Quick Tip:
4 Simple Secrets to Energize Your Writing

Persuasive copywriting uses active words, draws mental pictures, and gets to the point quickly. Passive writing saps your writing’s strength and makes it less convincing.

Simply put: Active writing makes sales. Passive writing loses them.

Here are 4 strategies for strengthening all your writing … not just sales copy.

  1. Put your copy on a low “to be” diet.

    We can’t get away from “to be” verbs – words like “is,” “was,” and “were.” But these verbs make it difficult for the prospect to get a mental picture. Replace them with active, visual verbs.

    Compare these two sentences:

    • “JointWonder is strong defense against joint pain.”
    • “JointWonder builds a wall of antioxidant protection around your joints.”
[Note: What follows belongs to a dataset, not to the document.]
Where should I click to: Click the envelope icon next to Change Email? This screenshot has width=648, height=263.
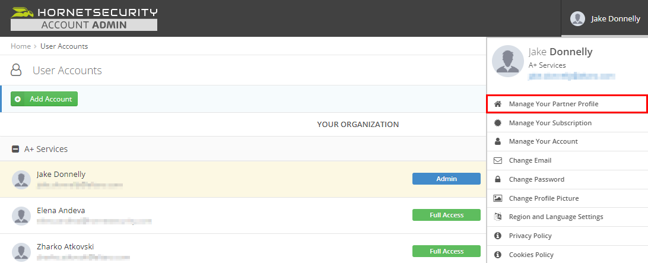pyautogui.click(x=498, y=160)
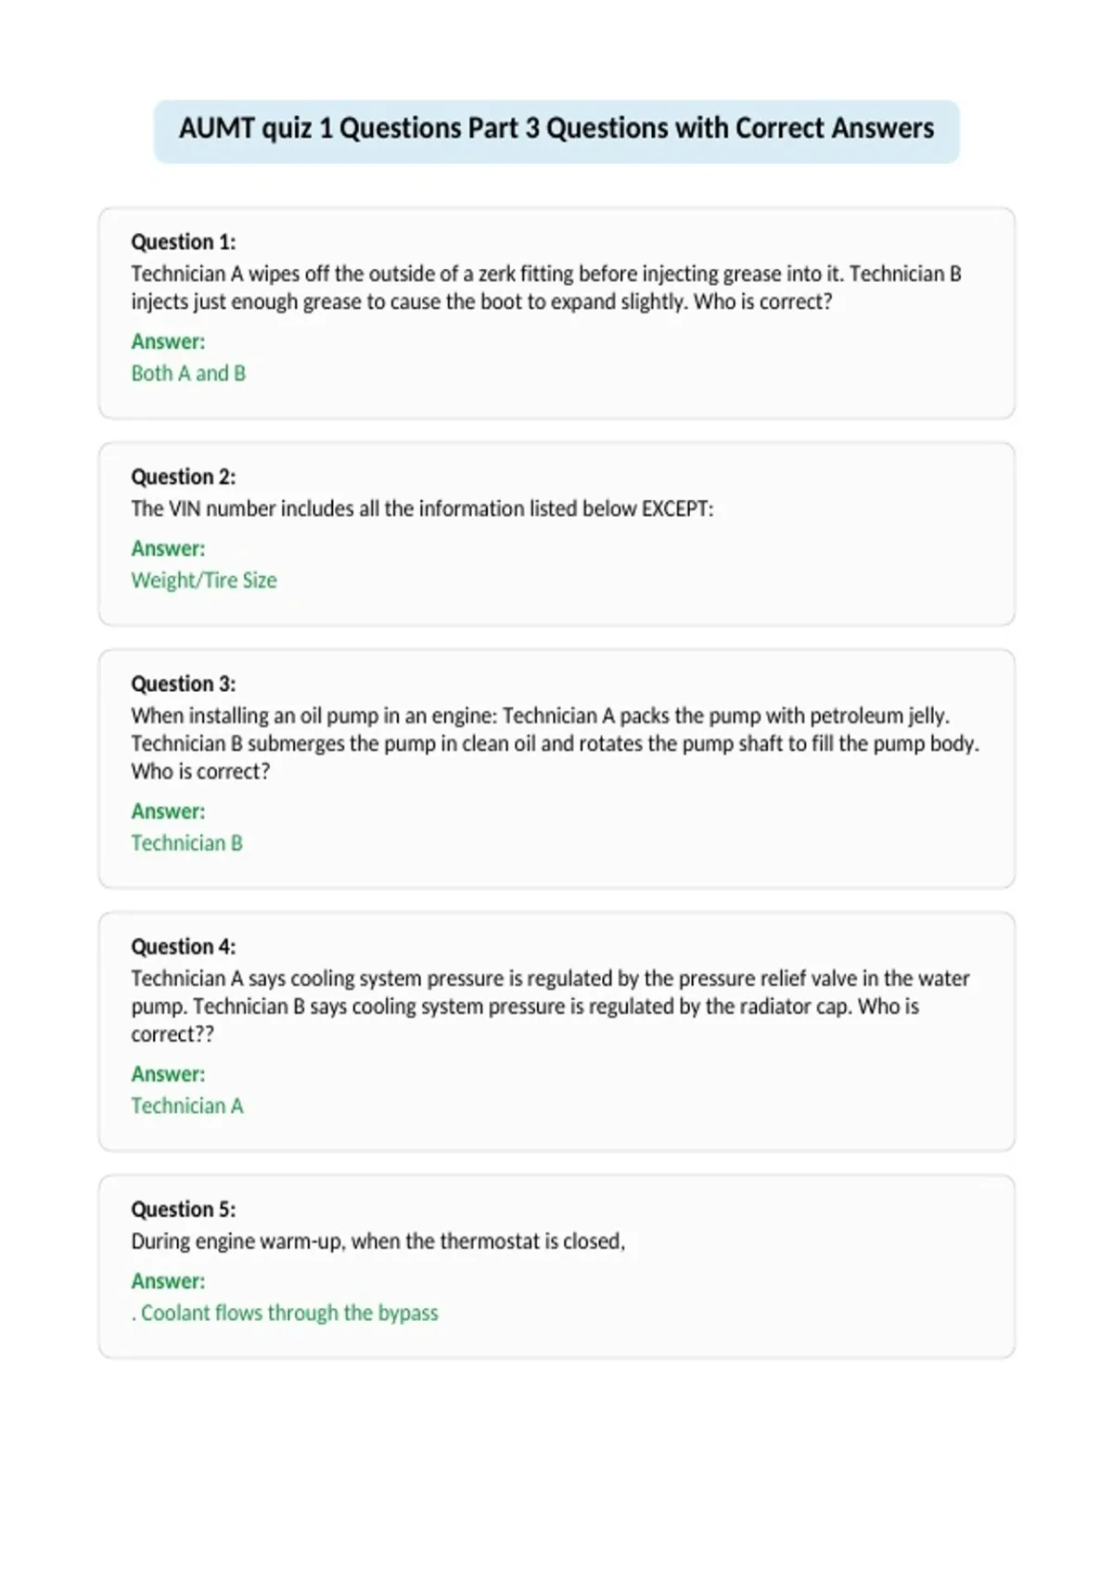Select the Question 5 heading

[x=184, y=1209]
    Which draws a clearer, more convincing picture? The second one, of course.

  2. Eliminate unnecessary introductory phrases (even in the middle of the sentence).

    In my first draft of this article, I wrote this sentence: “The way to do this is with strong, active sentences.” A better choice: “Do this with strong, active sentences.” I finally wrote: “Active writing makes sales.”

  3. Hack out “of” and other prepositions. While you’re at it, get rid of “that.”

    I could say: “One of the ways to strengthen all of your writing is to get rid of all of the prepositions that you don’t need.”

    This says it better: “One way to strengthen your copy is to eliminate unnecessary prepositions.”

    Better yet: “Search for sentences with more than two prepositions. When you find one (it’ll be easy), rewrite the sentence to eliminate as many as you can.”

    As for “that” … I’ll bet you can eliminate two-thirds of them in your copy. When you come to a “that” read the sentence without it. If it still makes sense, take it out.

  4. Edit in your second and third drafts.

    Don’t disrupt the flow of your thoughts by editing as you write. Do it in your second and subsequent drafts.

    By following these strategies, your writing will slowly change from soggy to solid … even in your first draft.

The Professional Writers’ Alliance

The Professional Writers’ Alliance

At last, a professional organization that caters to the needs of direct-response industry writers. Find out how membership can change the course of your career. Learn More »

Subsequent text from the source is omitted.